Reputation: 485
I'm using parsimonious (python PEG parser library) to parse text that looks like this:
text = """
block block_name_0
{
foo
}
block block_name_1
{
bar
}
"""
It is a series of blocks with a simple body requirement (must be alphanum) that make up the whole text. Here's the grammar:
grammar = Grammar(r"""
file = block+
block = _ "block" _ alphanum _ start_brace _ block_body _ end_brace _
block_body = alphanum+
alphanum = ~"[_A-z0-9]+"
_ = ~"[\\n\\s]*"
start_brace = "{"
end_brace = "}"
""")
print (grammar.parse(text))
The problem I'm having is I get a useless error message if there's a parsing error in any block after the first one.

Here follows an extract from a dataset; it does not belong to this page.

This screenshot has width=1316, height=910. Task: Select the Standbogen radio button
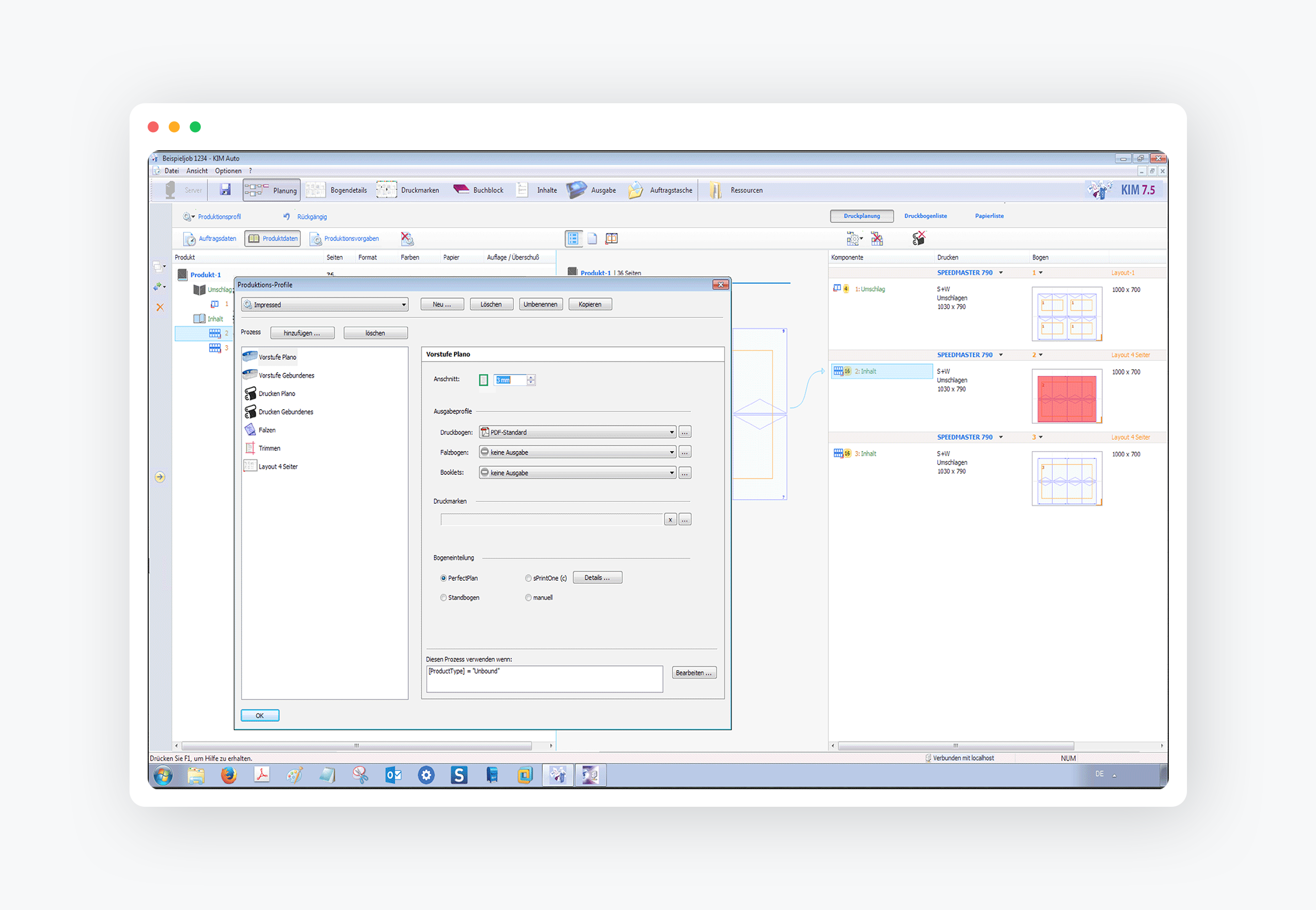tap(443, 598)
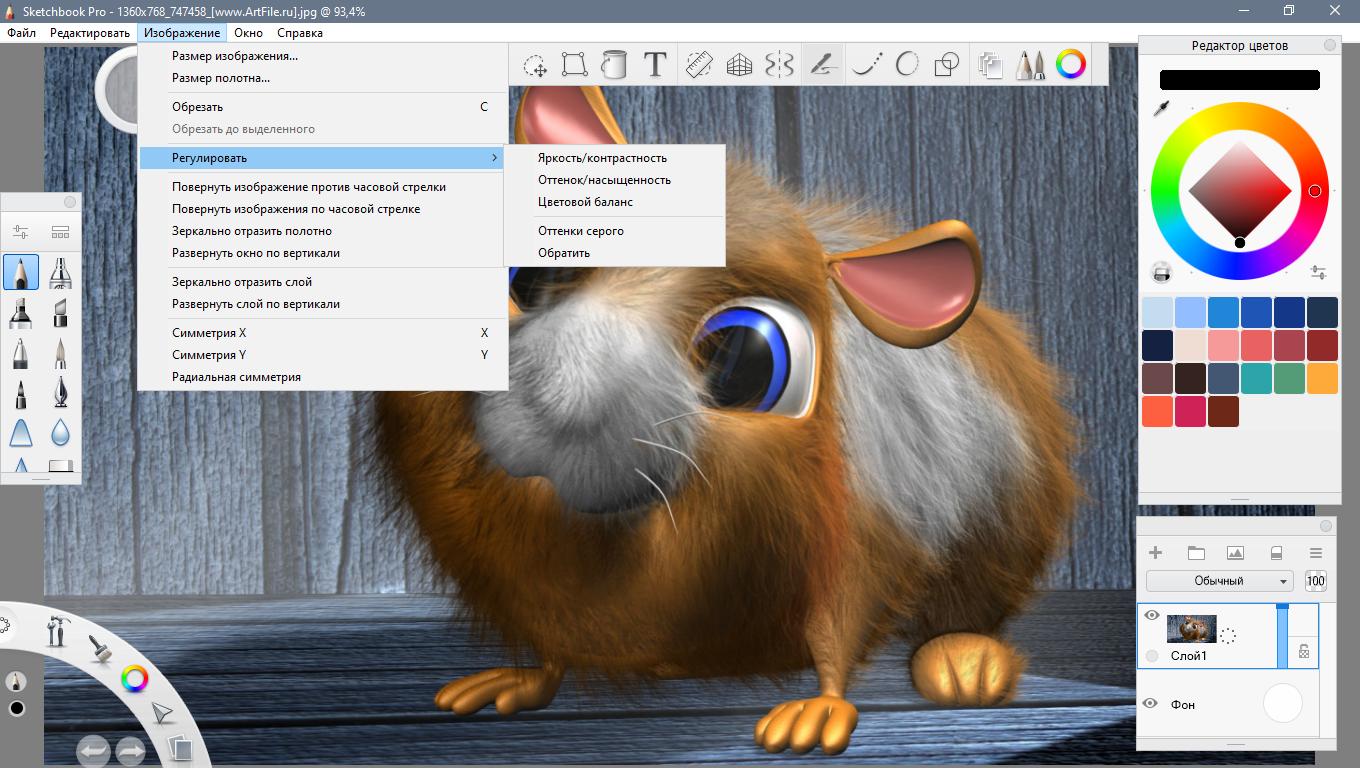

To give an example, consider the following text:
text = """
block block_name_0
{
!foo
}
block block_name_1
{
bar
}
"""
This gives a useful error message:
[omitted stack trace]
File "/lib/parsimonious/expressions.py", line 127, in match
raise error
parsimonious.exceptions.ParseError: Rule 'block_body' didn't match at '!foo
}
However, if I have the following text:
text = """
block block_name_0
{
foo
}
block block_name_1
{
!bar
}
"""
I get this error:
File "/lib/parsimonious/expressions.py", line 112, in parse
raise IncompleteParseError(text, node.end, self)
parsimonious.exceptions.IncompleteParseError: Rule 'file' matched in its entirety, but it didn't consume all the text. The non-matching portion of the text begins with 'block block_name_1
{' (line 7, column 1).
It looks like it matches the first instances of the sequence (the first block), but when it fails on the second block it doesn't consider the whole thing as a failure, which is what I want it to do. I want it to give me a similar error as block 0 so I can know exactly what went wrong with the block, not just that the whole block couldn't be parsed.
Any help would be greatly appreciated!
Upvotes: 0
Views: 468
Reputation: 943
Not an answer for parsimonious but for good error reporting support I would suggest you to try textX or directly its underlying PEG parser Arpeggio (disclaimer: I'm author of these libs).
Using textX:
from textx.metamodel import metamodel_from_str
grammar = """
Program: blocks+=Block ;
Block:
'block' name=ID '{'
body=Body
'}'
;
Body: ID+ ;
"""
text = """
block block_name_0
{
foo
}
block block_name_1
{
!bar
}
"""
mm = metamodel_from_str(grammar)
program = mm.model_from_str(text)
textX/Arpeggio will parse as far as it can and pinpoint the exact location where the error is:
textx.exceptions.TextXSyntaxError:
Expected ID at position (9, 5) => 'e_1 { *!bar } '.
With textX you also get AST for free so you can for example do:
for block in program.blocks:
print(block.name, ':', block.body)
And for debugging/investigation purposes you also have a nice visualization of grammars and models.
Upvotes: 0